Thanks for sharing!! (Charles here from Letta) The original MemGPT (the starting point for Letta) was actually an agent CLI as well, so it's fun to see everything come full circle.
If you're a Claude Code user (I assume much of HN is) some context on Letta Code: it's a fully open source coding harness (#1 model-agnostic OSS on Terminal-Bench, #4 overall).
It's specifically designed to be "memory-first" - the idea is that you use the same coding agents perpetually, and have them build learned context (memory) about you / your codebase / your org over time. There are some built-in memory tools like `/init` and `/remember` to help guide this along (if your agent does something stupid, you can 'whack it' with /remember). There's also a `/clear` command, which resets the message buffer, but keeps the learned context / memory inside the context window.

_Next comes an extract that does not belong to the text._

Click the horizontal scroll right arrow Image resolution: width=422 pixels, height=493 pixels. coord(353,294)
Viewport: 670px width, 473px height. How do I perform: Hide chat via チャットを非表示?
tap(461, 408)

We built this for ourselves - Letta Code co-authors the majority of PRs on the letta-code GitHub repo. I personally have been the same agent for ~2+ weeks (since the latest stable build) and it's fun to see its memory become more and more valuable over time.

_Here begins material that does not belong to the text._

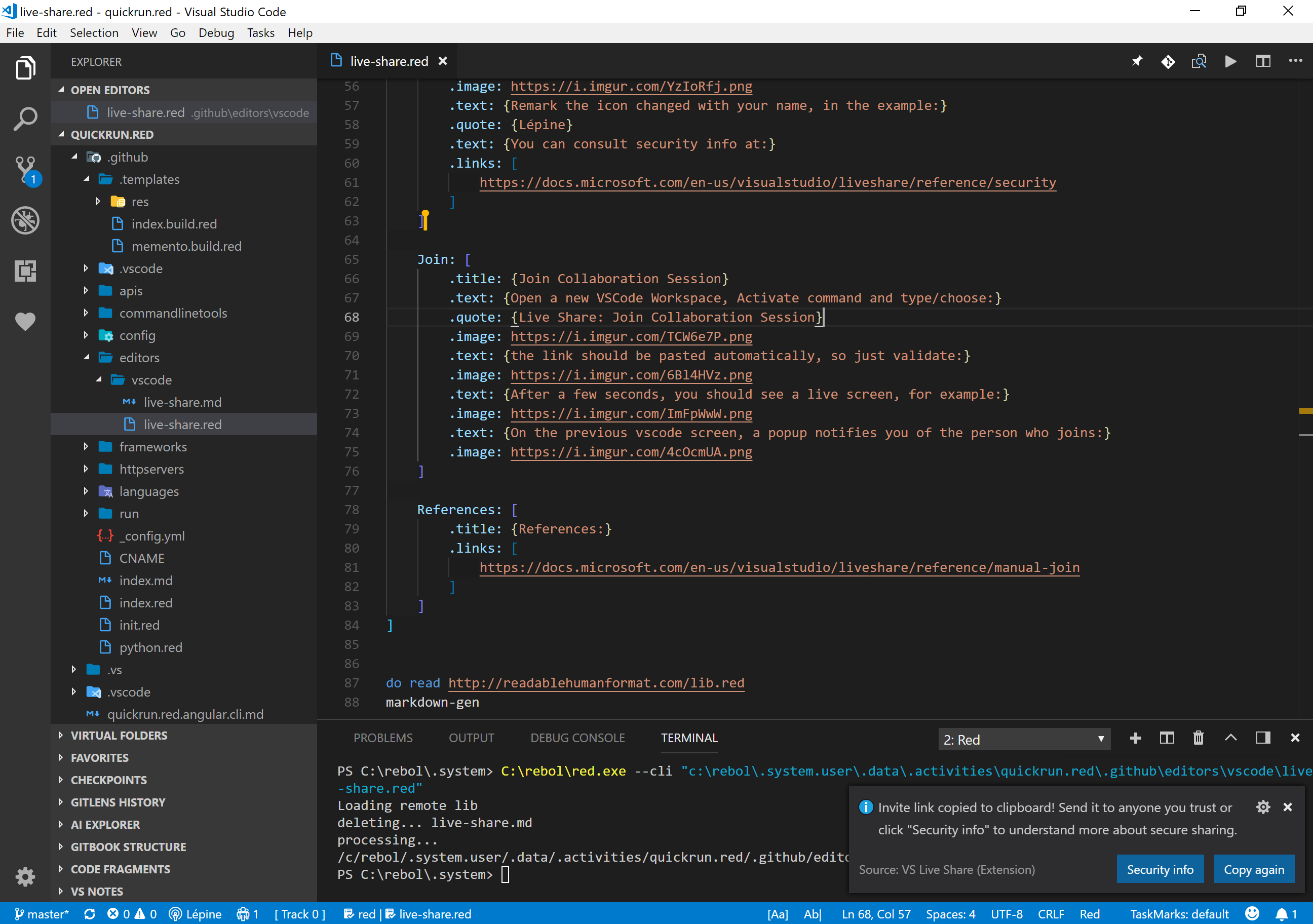Open the terminal selector showing 2: Red
The height and width of the screenshot is (924, 1313).
coord(1024,739)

LMK if you have any q's! The entire thing is OSS and designed to be super hackable, and can run completely locally when combined with the Letta docker image.
I'm very interested in trying this out! I run Claude Code in sandbox with `--dangerously-skip-permissions`. Is that possible with Letta?
Why can't I see Cursor on tbench? Is it that bad that it's not even on the leaderboard? I am trying to figure out if I can pitch your product to my company, and whether it is worth it.
How does the memory scale (or not!) over time. If using Letta in a single agent mode, similar to just using claude - how does memory blocks stay relevant and contextual?
I guess what I'm asking is, if there is a memory block limit, is that an issue for self learning over time. Claude as you know just straight up ignores CLAUDE.md and doesnt self-improve it.